Способ преподавания латинского языка, который применял Каллистов, не был свойствен только ему одному. Другие учителя шли тем же путем, проявляя то больше, то меньше самостоятельности и оригинальности в объяснениях по грамматике. Что же касается переводов, то здесь царил тот же шаблон, кото­рый мы видели у Каллистова.


Греческий язык преподавало два учителя: Григорий Васильевич Малеванский и Анастасий Маркович Антониадис. Малеванский был раньше священником и профессором Киевской Духовной Академии, в то же время он преподавал и в Киевском институте благородных девиц. По смерти своей жены Г. В. Малеван­ский влюбился в классную даму института, снял сан и женился на ней. Не имея права после этою оставаться в Киеве, а тем более профессором Духовной Ака­демии, Г. В. Малеванский получил место учителя греческого языка в Глуховской прогимназии. Я был, кажется, в третьем классе, когда он приехал к нам. [27.08.1924]. В дымчатых золотых очках, довольно полный, с большой русой бо­родой и задумчивыми глазами, он сразу же произвел на нас сильное впечатле­ние как профессор. Но это же сразу поставило его очень далеко от нас.
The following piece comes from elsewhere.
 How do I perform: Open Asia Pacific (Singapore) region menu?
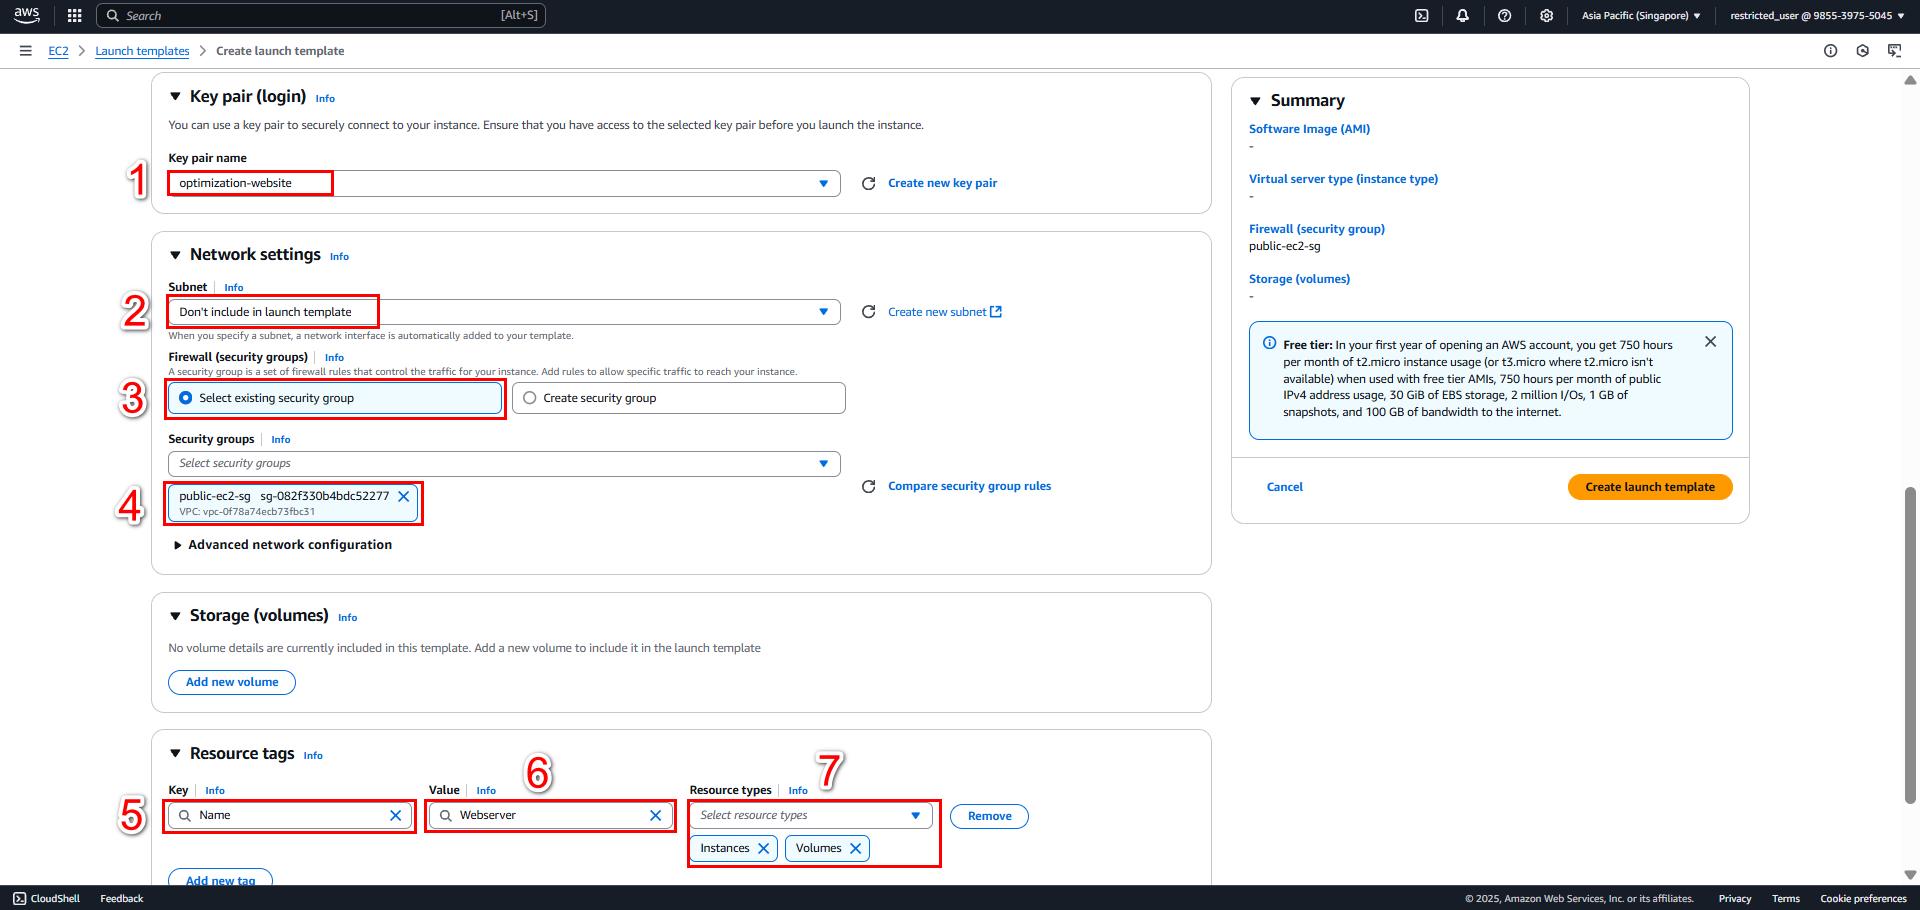tap(1641, 15)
Мале­ванский являлся нам каким-то посторонним человеком. Он приходил, давал урок, уходил, и мы сразу же забывали о нем. На его уроках не шалили, но не обнаруживали рвения к предмету, который он преподавал, к греческому языку. Отметки он ставил скупо, и ему приписывали банальную фразу: один Бог знает на пять, апостолы — на четыре, он, Малеванский, — на три, а ученики более чем на два знать не могут. Я думаю, он этой фразы никому не говорил, а про­сто ему приписывали слова, которые строгим учителям приписывали в каждой почти гимназии. Малеванский действительно редко ставил за письменные отве­ты удовлетворительную отметку. Высшей отметкой у него обыкновенно бывало 2+ или 3-. Преподаватель он был плохой, шаблонный. Объяснял он скучно и маловразумительно. Переводили мы с ним в IV классе Анабазис Ксенофонта, но он не дал нам понятия, как и Каллистов, ни о Ксенофонте, ни о персах, ни об их взаимоотношениях с греками и т.д. Никогда он не спрашивал у нас связ­ного рассказа того, что мы перевели, и я уверен, никто у нас и не мог бы его дать. Так как мы переводили только отрывки, не заботясь о внутренней связи, и обращали исключительное внимание на грамматический разбор.
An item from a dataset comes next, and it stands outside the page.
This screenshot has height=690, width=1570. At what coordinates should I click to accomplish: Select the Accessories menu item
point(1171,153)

Но все-таки, повторяю, Г. В. Малеванский как профессор высоко стоял в на­ших глазах. Особенно он возвысился и произвел на нас сильное впечатление, когда сказал речь над гробом гимназического врача Николая Герасимовича Хоменко.


Мы, гимназисты, очень любили Хоменко и когда встречали его в гимназии, и когда он приходил к больному на квартиру. Он был большой шутник, умел обращаться с детьми, и дети это чувствовали. Н. Г. Хоменко был глуховским уроженцем и пользовался большою популярностью и как врач, и как общест­венный деятель. Заболел он неожиданно и через несколько дней внезапно умер. Похороны его приняли грандиозный для Глухова характер. Большой Глуховский собор был полон и не мог вместить всех. Во время панихиды, после речей свя­щенников, тихих шаблонных, не производивших впечатления, выступил Г. В. Малеванский. Его речь была построена по типу духовного красноречия, но сказана громким голосом, воодушевленно, с волнением и тою искренностью, которая не вызывала сомнений, а диктовалась дружескими личными отношени­ям и Г. В. Малеванского к Н. Г. Хоменку — она произвела большое впечатление на всех, и на меня, тогда ученика третьего класса. После Малеванского никто не выступал с речами. Мы оглядывались по сторонам и ожидали речи директо­ра, но М. Ф. Лазаренко не был оратором, обладал очень тихим голосом и речи сказать, конечно, не мог. Речь Малеванского поэтому осталась последним отзву­ком, засела в моей памяти и до сих пор звучит там.